▶ _What this task involves_
Every line in the listing should be set down again verbatim.

--- START ---

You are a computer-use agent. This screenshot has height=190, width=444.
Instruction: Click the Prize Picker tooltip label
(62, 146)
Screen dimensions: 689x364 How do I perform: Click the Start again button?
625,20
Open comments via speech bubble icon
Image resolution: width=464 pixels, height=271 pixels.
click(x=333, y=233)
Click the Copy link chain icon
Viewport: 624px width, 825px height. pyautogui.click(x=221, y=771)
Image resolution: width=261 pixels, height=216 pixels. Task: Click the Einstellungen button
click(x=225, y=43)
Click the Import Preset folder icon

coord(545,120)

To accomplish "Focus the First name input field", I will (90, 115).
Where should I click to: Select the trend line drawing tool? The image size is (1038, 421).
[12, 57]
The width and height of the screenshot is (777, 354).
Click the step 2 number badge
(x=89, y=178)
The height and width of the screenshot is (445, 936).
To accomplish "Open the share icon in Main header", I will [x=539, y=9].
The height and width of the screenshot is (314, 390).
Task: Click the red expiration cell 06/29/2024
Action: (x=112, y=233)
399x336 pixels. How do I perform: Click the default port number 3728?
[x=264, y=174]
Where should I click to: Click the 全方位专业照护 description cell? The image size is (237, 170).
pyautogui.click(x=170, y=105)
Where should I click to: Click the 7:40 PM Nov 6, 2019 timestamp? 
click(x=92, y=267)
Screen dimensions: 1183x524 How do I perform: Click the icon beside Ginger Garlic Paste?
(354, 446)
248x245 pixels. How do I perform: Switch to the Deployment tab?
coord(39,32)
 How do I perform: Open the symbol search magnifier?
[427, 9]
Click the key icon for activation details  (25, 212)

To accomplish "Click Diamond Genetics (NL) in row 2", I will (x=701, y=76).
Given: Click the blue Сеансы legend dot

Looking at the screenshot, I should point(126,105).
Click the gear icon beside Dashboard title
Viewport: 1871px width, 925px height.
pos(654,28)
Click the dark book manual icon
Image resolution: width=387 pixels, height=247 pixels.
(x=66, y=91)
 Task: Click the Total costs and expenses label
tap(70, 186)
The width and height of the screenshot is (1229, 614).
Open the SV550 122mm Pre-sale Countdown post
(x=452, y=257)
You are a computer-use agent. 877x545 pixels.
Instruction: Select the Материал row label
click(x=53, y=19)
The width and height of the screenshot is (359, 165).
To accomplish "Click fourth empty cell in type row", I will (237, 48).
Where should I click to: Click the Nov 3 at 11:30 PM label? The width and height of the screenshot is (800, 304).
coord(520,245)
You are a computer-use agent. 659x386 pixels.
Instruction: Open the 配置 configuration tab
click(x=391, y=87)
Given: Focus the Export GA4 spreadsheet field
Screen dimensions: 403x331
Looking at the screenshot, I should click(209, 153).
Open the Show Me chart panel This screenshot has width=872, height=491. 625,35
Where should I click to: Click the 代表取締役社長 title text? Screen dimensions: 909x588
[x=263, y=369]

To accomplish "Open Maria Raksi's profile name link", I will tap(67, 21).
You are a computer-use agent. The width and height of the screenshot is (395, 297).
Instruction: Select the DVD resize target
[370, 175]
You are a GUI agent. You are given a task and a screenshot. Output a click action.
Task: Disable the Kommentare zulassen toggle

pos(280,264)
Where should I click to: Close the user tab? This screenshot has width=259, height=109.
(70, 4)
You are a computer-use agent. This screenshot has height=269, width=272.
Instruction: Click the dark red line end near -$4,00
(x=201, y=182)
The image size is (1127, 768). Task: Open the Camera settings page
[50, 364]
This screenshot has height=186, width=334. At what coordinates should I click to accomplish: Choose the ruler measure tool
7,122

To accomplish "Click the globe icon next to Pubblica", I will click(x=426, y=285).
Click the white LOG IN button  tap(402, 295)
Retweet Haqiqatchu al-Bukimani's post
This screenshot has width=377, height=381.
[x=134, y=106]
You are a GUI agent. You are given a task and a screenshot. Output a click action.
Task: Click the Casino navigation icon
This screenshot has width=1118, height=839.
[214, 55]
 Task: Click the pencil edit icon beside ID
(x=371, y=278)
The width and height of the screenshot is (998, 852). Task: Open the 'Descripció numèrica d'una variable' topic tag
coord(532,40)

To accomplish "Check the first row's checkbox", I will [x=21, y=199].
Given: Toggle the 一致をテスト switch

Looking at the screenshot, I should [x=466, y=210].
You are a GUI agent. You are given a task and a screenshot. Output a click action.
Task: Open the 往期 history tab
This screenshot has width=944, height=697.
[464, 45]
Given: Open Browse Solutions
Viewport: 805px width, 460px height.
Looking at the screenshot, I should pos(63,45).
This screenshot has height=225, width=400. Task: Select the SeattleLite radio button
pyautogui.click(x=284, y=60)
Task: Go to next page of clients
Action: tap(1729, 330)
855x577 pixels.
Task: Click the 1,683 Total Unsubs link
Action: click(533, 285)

--- END ---

▶ _Result for this exercise_
You are a computer-use agent. This screenshot has height=190, width=444.
Instruction: Click the Prize Picker tooltip label
(62, 146)
Screen dimensions: 689x364 How do I perform: Click the Start again button?
625,20
Open comments via speech bubble icon
Image resolution: width=464 pixels, height=271 pixels.
click(x=333, y=233)
Click the Copy link chain icon
Viewport: 624px width, 825px height. pyautogui.click(x=221, y=771)
Image resolution: width=261 pixels, height=216 pixels. Task: Click the Einstellungen button
click(x=225, y=43)
Click the Import Preset folder icon

coord(545,120)

To accomplish "Focus the First name input field", I will (90, 115).
Where should I click to: Select the trend line drawing tool? The image size is (1038, 421).
[12, 57]
The width and height of the screenshot is (777, 354).
Click the step 2 number badge
(x=89, y=178)
The height and width of the screenshot is (445, 936).
To accomplish "Open the share icon in Main header", I will [x=539, y=9].
The height and width of the screenshot is (314, 390).
Task: Click the red expiration cell 06/29/2024
Action: (x=112, y=233)
399x336 pixels. How do I perform: Click the default port number 3728?
[x=264, y=174]
Where should I click to: Click the 全方位专业照护 description cell? The image size is (237, 170).
pyautogui.click(x=170, y=105)
Where should I click to: Click the 7:40 PM Nov 6, 2019 timestamp? 
click(x=92, y=267)
Screen dimensions: 1183x524 How do I perform: Click the icon beside Ginger Garlic Paste?
(354, 446)
248x245 pixels. How do I perform: Switch to the Deployment tab?
coord(39,32)
 How do I perform: Open the symbol search magnifier?
[427, 9]
Click the key icon for activation details  (25, 212)

To accomplish "Click Diamond Genetics (NL) in row 2", I will (x=701, y=76).
Given: Click the blue Сеансы legend dot

Looking at the screenshot, I should point(126,105).
Click the gear icon beside Dashboard title
Viewport: 1871px width, 925px height.
pos(654,28)
Click the dark book manual icon
Image resolution: width=387 pixels, height=247 pixels.
(x=66, y=91)
 Task: Click the Total costs and expenses label
tap(70, 186)
The width and height of the screenshot is (1229, 614).
Open the SV550 122mm Pre-sale Countdown post
(x=452, y=257)
You are a computer-use agent. 877x545 pixels.
Instruction: Select the Материал row label
click(x=53, y=19)
The width and height of the screenshot is (359, 165).
To accomplish "Click fourth empty cell in type row", I will (237, 48).
Where should I click to: Click the Nov 3 at 11:30 PM label? The width and height of the screenshot is (800, 304).
coord(520,245)
You are a computer-use agent. 659x386 pixels.
Instruction: Open the 配置 configuration tab
click(x=391, y=87)
Given: Focus the Export GA4 spreadsheet field
Screen dimensions: 403x331
Looking at the screenshot, I should click(209, 153).
Open the Show Me chart panel This screenshot has width=872, height=491. 625,35
Where should I click to: Click the 代表取締役社長 title text? Screen dimensions: 909x588
[x=263, y=369]

To accomplish "Open Maria Raksi's profile name link", I will tap(67, 21).
You are a computer-use agent. The width and height of the screenshot is (395, 297).
Instruction: Select the DVD resize target
[370, 175]
You are a GUI agent. You are given a task and a screenshot. Output a click action.
Task: Disable the Kommentare zulassen toggle

pos(280,264)
Where should I click to: Close the user tab? This screenshot has width=259, height=109.
(70, 4)
You are a computer-use agent. This screenshot has height=269, width=272.
Instruction: Click the dark red line end near -$4,00
(x=201, y=182)
The image size is (1127, 768). Task: Open the Camera settings page
[50, 364]
This screenshot has height=186, width=334. At what coordinates should I click to accomplish: Choose the ruler measure tool
7,122

To accomplish "Click the globe icon next to Pubblica", I will click(x=426, y=285).
Click the white LOG IN button  tap(402, 295)
Retweet Haqiqatchu al-Bukimani's post
This screenshot has width=377, height=381.
[x=134, y=106]
You are a GUI agent. You are given a task and a screenshot. Output a click action.
Task: Click the Casino navigation icon
This screenshot has width=1118, height=839.
[214, 55]
 Task: Click the pencil edit icon beside ID
(x=371, y=278)
The width and height of the screenshot is (998, 852). Task: Open the 'Descripció numèrica d'una variable' topic tag
coord(532,40)

To accomplish "Check the first row's checkbox", I will [x=21, y=199].
Given: Toggle the 一致をテスト switch

Looking at the screenshot, I should [x=466, y=210].
You are a GUI agent. You are given a task and a screenshot. Output a click action.
Task: Open the 往期 history tab
This screenshot has width=944, height=697.
[464, 45]
Given: Open Browse Solutions
Viewport: 805px width, 460px height.
Looking at the screenshot, I should pos(63,45).
This screenshot has height=225, width=400. Task: Select the SeattleLite radio button
pyautogui.click(x=284, y=60)
Task: Go to next page of clients
Action: tap(1729, 330)
855x577 pixels.
Task: Click the 1,683 Total Unsubs link
Action: click(533, 285)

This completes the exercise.